▶ **ARBEITSANWEISUNG**
Tippen Sie bitte sämtliche folgenden Einträge Zeile für Zeile unverändert ab. Die Bilder lassen Sie dabei weg.

▶ **Gespeicherte Einträge**
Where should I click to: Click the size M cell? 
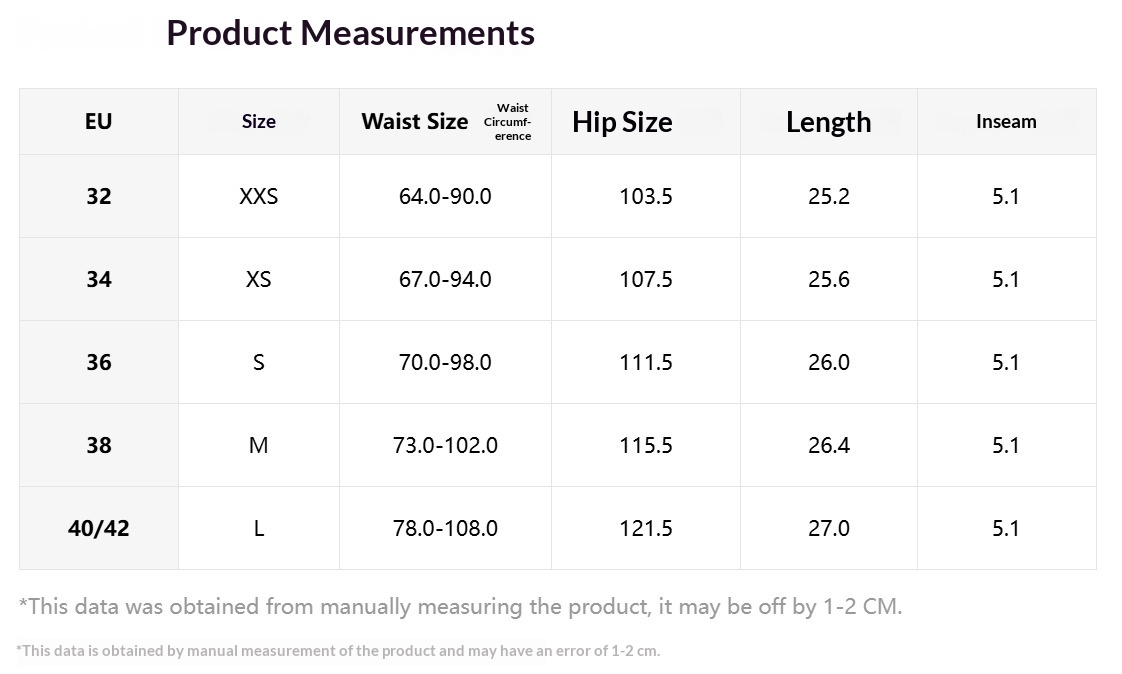pos(258,445)
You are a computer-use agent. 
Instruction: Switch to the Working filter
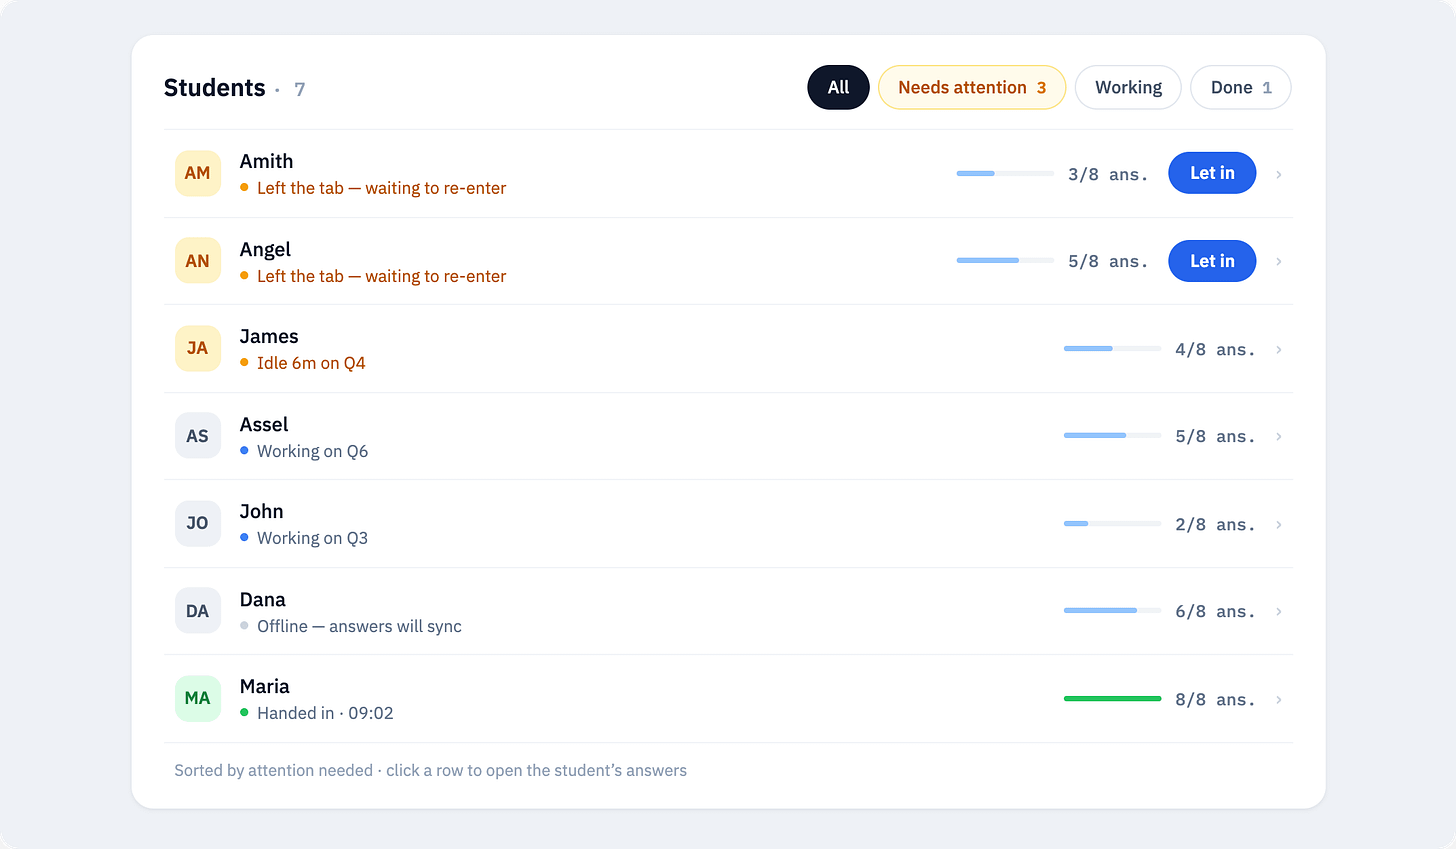point(1128,88)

▶ **LÖSUNG**
Where should I click to: Click the size M cell? 
pos(258,445)
You are a computer-use agent. 
Instruction: Switch to the Working filter
point(1128,88)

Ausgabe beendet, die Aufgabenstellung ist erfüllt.